Венцель замер на этом тем внутренним движением, каким брался за верную находку. Вот оно. Не банка, не листовка – это.

– У двери, не разувшись, – повторил он тихо. – Лыжи носком на выход. – Он прижал ладонью колено, будто придерживая мысль, чтобы не ушла. – Человек, который и в чужой тёплой избе ложится у двери в сапогах, а спутникам велит держать лыжи носком вон, не верит ни одной крыше над головой. И не оттого, что трус. Оттого, что давно живёт так, что всякая крыша в любой час может стать ловушкой. – Он помолчал. – Он спит на пороге не от страха перед тобой, старик. Он спит на пороге потому, что разучился спать иначе.

Староста закивал, не поняв, но чуя, что сказал важное.

– Запишите, Дитрих, – сказал Венцель, не оборачиваясь. – Не доверяет укрытию даже там, где укрыт. Готов сорваться в любой миг. – Он смотрел мимо старосты, на гриву, по которой ушла кружная лыжня. – Диверсанта на задании так не выучишь. Это тыл выучил, насквозь. Два года, не меньше.

Дверца грузовика хлопнула; подъехал на мотоцикле вестовой из абвергруппы, подал пакет, развернулся и уехал по подсыхающей колее. Венцель сломал печать, прочёл, не меняясь в лице, и сунул пакет в карман шинели.

– Из Смоленска, – проговорил он, помолчав, скорее себе, чем Дитриху. – Напоминают, что Призрак – частность. Что охота на одну малую группу в затихающем тылу не стоит сил, какие я на неё кладу, и что силы эти понадобятся летом южнее, где готовится большое. – Он оглядел чёрный остов, голую раскисшую землю, кружную колею на гриве. – Они по‑своему правы. Большое готовится, и оно важнее одной лыжни в лесу.

Он не сказал Дитриху того, что стояло между строк: за полгода у него на этого человека ушло людей, горючего и казённых денег больше, чем иной берёт за целую сеть, – а в графе результата стояла пустота, и теперь к ней прибавились ещё мост и это пепелище. В Смоленске считать умели. И в Смоленске же, в соседнем крыле под той же крышей, ждала своего часа служба безопасности, чью повадку он знал и презирал холодно ещё с осени. Прежде она лишь косилась на «русский призрак» через плечо. Теперь – дышала за стеной: одного намёка сверху довольно, чтобы дело отняли у Абвера, едва станет ясно, что он с ним не справился. И оттого медлить он не имел права.

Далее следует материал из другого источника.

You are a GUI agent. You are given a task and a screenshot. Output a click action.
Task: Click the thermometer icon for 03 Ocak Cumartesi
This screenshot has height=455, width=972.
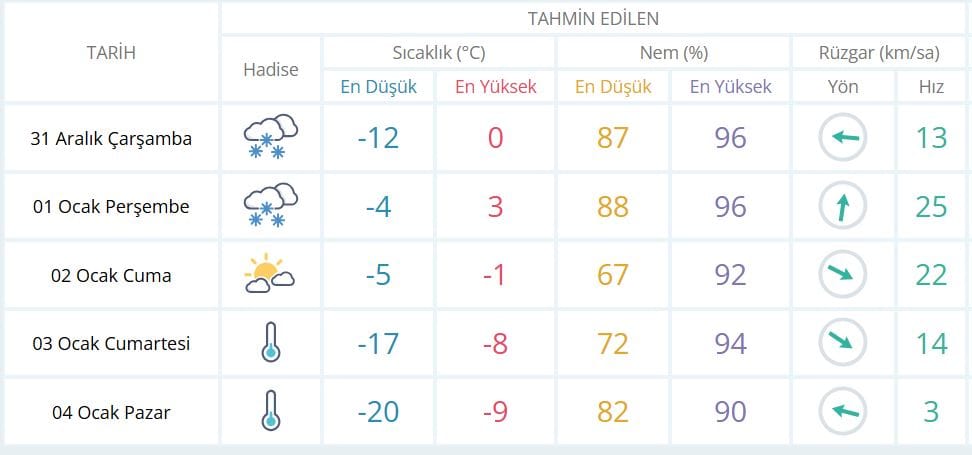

– Передать в сеть, что охоту сворачиваем? – спросил Дитрих.

– Нет.

Венцель сказал это негромко, и тем оно было твёрже всякого окрика.

– Большим займутся другие, и хорошо займутся. А этот человек – мой. Я строил его полгода. Я ошибся в нём у моста и стою сейчас на пепелище, которое он мне оставил, и я доведу постройку до лица. Не оттого, что он опаснее армии, – он не опаснее. Оттого, что человек, которого нельзя купить, нельзя предсказать по расчёту и нельзя застать на гладком, – это редкая работа, а редкую работу не бросают незаконченной. – Он указал взглядом на банку и листовку. – Это уберите в дело. Старику – паёк и пусть идёт. Сеть не сворачивать. Сузить.

* * *

Назад Венцель шёл уже в сумерках, один, отослав грузовик объездом за Дитрихом и людьми, а сам выбрав ближнюю тропу пешком – ему надо было идти, чтобы думать, а думать было о чём.

В Кёнигсберге об эту пору уже зажигали лампы к ужину, и старший, верно, сидел над латынью, а младший выпрашивал отсрочки, и жена писала ему то самое воскресное письмо, которого он ждал к концу недели и которое неделю как не доходило сквозь распутицу. Венцель подумал об этом коротко и без размягчения, как сверяются с часами: там, дома, под портретом отца, всё шло своим заведённым, разумным, понятным до последней мелочи порядком, какой отец его и завещал держать. Отец понял бы про мост, про пепелище, про сорванную операцию. Про человека, который скуривает свой пропуск в плен и спит на чужом пороге в сапогах, отец не понял бы ничего, потому что в той, прежней, кайзеровской войне такого образца не водилось тоже. Венцель отложил эту мысль, как откладывал всё, что грело, но не годилось в дело, и пошёл дальше.